● PROBLEM TO SOLVE: Your answer must be the full set of records, repeated exactly.

● STUDY MATERIAL:

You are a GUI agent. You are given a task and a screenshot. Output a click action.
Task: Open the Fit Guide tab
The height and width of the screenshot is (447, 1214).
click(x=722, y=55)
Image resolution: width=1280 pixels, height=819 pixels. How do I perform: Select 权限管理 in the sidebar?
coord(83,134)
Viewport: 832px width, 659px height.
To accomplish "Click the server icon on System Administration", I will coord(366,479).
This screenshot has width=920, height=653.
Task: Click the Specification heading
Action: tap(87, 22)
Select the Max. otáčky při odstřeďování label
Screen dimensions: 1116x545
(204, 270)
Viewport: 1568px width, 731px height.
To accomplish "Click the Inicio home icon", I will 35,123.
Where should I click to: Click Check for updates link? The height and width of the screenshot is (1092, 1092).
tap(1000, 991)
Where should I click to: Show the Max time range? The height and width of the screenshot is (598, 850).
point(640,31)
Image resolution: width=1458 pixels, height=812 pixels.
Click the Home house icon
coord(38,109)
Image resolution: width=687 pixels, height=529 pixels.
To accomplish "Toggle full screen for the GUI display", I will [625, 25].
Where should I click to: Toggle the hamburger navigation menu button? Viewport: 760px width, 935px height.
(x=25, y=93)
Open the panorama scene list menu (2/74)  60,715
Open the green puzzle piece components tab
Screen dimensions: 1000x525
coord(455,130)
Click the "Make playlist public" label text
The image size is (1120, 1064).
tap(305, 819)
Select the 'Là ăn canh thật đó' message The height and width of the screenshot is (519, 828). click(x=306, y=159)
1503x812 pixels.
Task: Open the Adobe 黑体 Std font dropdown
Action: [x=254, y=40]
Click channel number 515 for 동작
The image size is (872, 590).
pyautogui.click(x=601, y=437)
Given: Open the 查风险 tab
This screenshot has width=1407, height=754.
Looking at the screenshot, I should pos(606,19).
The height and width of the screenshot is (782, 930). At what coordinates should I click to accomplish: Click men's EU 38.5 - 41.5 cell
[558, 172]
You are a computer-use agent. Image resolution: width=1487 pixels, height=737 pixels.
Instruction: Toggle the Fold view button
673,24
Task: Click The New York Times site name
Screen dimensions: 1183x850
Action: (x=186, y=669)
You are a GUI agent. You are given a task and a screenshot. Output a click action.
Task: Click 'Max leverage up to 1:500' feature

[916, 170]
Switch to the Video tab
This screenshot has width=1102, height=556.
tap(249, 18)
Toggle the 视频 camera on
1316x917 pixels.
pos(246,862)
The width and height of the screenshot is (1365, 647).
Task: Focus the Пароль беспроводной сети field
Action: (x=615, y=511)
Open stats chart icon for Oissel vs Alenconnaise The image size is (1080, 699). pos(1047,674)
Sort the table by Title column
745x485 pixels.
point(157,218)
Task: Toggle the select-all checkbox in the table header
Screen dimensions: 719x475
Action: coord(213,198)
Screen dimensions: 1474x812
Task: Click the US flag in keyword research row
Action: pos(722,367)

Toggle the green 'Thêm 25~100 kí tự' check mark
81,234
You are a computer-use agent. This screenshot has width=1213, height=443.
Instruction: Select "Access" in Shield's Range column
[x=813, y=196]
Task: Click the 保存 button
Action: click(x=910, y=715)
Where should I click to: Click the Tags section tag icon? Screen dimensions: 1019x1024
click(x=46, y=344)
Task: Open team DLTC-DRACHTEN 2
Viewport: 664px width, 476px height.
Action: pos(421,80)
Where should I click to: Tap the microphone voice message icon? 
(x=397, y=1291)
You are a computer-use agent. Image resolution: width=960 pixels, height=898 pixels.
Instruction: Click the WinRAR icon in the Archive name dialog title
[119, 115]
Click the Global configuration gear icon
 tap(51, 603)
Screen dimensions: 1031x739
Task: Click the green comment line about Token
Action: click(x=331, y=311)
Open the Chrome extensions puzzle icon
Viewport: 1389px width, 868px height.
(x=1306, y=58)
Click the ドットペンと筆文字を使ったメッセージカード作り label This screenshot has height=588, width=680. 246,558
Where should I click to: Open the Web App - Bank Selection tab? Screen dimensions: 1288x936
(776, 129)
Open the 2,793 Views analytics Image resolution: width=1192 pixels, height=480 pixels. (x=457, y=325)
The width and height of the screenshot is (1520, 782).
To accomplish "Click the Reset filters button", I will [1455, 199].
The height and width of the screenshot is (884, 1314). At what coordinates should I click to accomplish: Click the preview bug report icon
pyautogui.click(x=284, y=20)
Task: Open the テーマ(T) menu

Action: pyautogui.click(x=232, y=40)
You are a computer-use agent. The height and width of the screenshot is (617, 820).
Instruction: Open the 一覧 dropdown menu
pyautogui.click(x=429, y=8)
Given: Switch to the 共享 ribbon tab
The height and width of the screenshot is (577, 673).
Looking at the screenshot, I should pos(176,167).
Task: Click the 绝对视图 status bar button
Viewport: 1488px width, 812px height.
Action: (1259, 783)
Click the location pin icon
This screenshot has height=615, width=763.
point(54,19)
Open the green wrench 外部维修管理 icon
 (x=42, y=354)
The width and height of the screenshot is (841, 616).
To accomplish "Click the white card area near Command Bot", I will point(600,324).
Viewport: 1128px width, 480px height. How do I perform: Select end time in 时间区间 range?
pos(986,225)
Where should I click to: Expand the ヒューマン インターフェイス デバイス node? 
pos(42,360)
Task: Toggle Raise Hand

● EXERCISE OUTPUT:
You are a GUI agent. You are given a task and a screenshot. Output a click action.
Task: Open the Fit Guide tab
The height and width of the screenshot is (447, 1214).
click(x=722, y=55)
Image resolution: width=1280 pixels, height=819 pixels. How do I perform: Select 权限管理 in the sidebar?
coord(83,134)
Viewport: 832px width, 659px height.
To accomplish "Click the server icon on System Administration", I will coord(366,479).
This screenshot has width=920, height=653.
Task: Click the Specification heading
Action: tap(87, 22)
Select the Max. otáčky při odstřeďování label
Screen dimensions: 1116x545
(204, 270)
Viewport: 1568px width, 731px height.
To accomplish "Click the Inicio home icon", I will 35,123.
Where should I click to: Click Check for updates link? The height and width of the screenshot is (1092, 1092).
tap(1000, 991)
Where should I click to: Show the Max time range? The height and width of the screenshot is (598, 850).
point(640,31)
Image resolution: width=1458 pixels, height=812 pixels.
Click the Home house icon
coord(38,109)
Image resolution: width=687 pixels, height=529 pixels.
To accomplish "Toggle full screen for the GUI display", I will [625, 25].
Where should I click to: Toggle the hamburger navigation menu button? Viewport: 760px width, 935px height.
(x=25, y=93)
Open the panorama scene list menu (2/74)  60,715
Open the green puzzle piece components tab
Screen dimensions: 1000x525
coord(455,130)
Click the "Make playlist public" label text
The image size is (1120, 1064).
tap(305, 819)
Select the 'Là ăn canh thật đó' message The height and width of the screenshot is (519, 828). click(x=306, y=159)
1503x812 pixels.
Task: Open the Adobe 黑体 Std font dropdown
Action: [x=254, y=40]
Click channel number 515 for 동작
The image size is (872, 590).
pyautogui.click(x=601, y=437)
Given: Open the 查风险 tab
This screenshot has width=1407, height=754.
Looking at the screenshot, I should pos(606,19).
The height and width of the screenshot is (782, 930). At what coordinates should I click to accomplish: Click men's EU 38.5 - 41.5 cell
[558, 172]
You are a computer-use agent. Image resolution: width=1487 pixels, height=737 pixels.
Instruction: Toggle the Fold view button
673,24
Task: Click The New York Times site name
Screen dimensions: 1183x850
Action: (x=186, y=669)
You are a GUI agent. You are given a task and a screenshot. Output a click action.
Task: Click 'Max leverage up to 1:500' feature

[916, 170]
Switch to the Video tab
This screenshot has width=1102, height=556.
tap(249, 18)
Toggle the 视频 camera on
1316x917 pixels.
pos(246,862)
The width and height of the screenshot is (1365, 647).
Task: Focus the Пароль беспроводной сети field
Action: (x=615, y=511)
Open stats chart icon for Oissel vs Alenconnaise The image size is (1080, 699). pos(1047,674)
Sort the table by Title column
745x485 pixels.
point(157,218)
Task: Toggle the select-all checkbox in the table header
Screen dimensions: 719x475
Action: coord(213,198)
Screen dimensions: 1474x812
Task: Click the US flag in keyword research row
Action: pos(722,367)

Toggle the green 'Thêm 25~100 kí tự' check mark
81,234
You are a computer-use agent. This screenshot has width=1213, height=443.
Instruction: Select "Access" in Shield's Range column
[x=813, y=196]
Task: Click the 保存 button
Action: click(x=910, y=715)
Where should I click to: Click the Tags section tag icon? Screen dimensions: 1019x1024
click(x=46, y=344)
Task: Open team DLTC-DRACHTEN 2
Viewport: 664px width, 476px height.
Action: pos(421,80)
Where should I click to: Tap the microphone voice message icon? 
(x=397, y=1291)
You are a computer-use agent. Image resolution: width=960 pixels, height=898 pixels.
Instruction: Click the WinRAR icon in the Archive name dialog title
[119, 115]
Click the Global configuration gear icon
 tap(51, 603)
Screen dimensions: 1031x739
Task: Click the green comment line about Token
Action: click(x=331, y=311)
Open the Chrome extensions puzzle icon
Viewport: 1389px width, 868px height.
(x=1306, y=58)
Click the ドットペンと筆文字を使ったメッセージカード作り label This screenshot has height=588, width=680. 246,558
Where should I click to: Open the Web App - Bank Selection tab? Screen dimensions: 1288x936
(776, 129)
Open the 2,793 Views analytics Image resolution: width=1192 pixels, height=480 pixels. (x=457, y=325)
The width and height of the screenshot is (1520, 782).
To accomplish "Click the Reset filters button", I will [1455, 199].
The height and width of the screenshot is (884, 1314). At what coordinates should I click to accomplish: Click the preview bug report icon
pyautogui.click(x=284, y=20)
Task: Open the テーマ(T) menu

Action: pyautogui.click(x=232, y=40)
You are a computer-use agent. The height and width of the screenshot is (617, 820).
Instruction: Open the 一覧 dropdown menu
pyautogui.click(x=429, y=8)
Given: Switch to the 共享 ribbon tab
The height and width of the screenshot is (577, 673).
Looking at the screenshot, I should pos(176,167).
Task: Click the 绝对视图 status bar button
Viewport: 1488px width, 812px height.
Action: (1259, 783)
Click the location pin icon
This screenshot has height=615, width=763.
point(54,19)
Open the green wrench 外部维修管理 icon
 (x=42, y=354)
The width and height of the screenshot is (841, 616).
To accomplish "Click the white card area near Command Bot", I will point(600,324).
Viewport: 1128px width, 480px height. How do I perform: Select end time in 时间区间 range?
pos(986,225)
Where should I click to: Expand the ヒューマン インターフェイス デバイス node? 
pos(42,360)
Task: Toggle Raise Hand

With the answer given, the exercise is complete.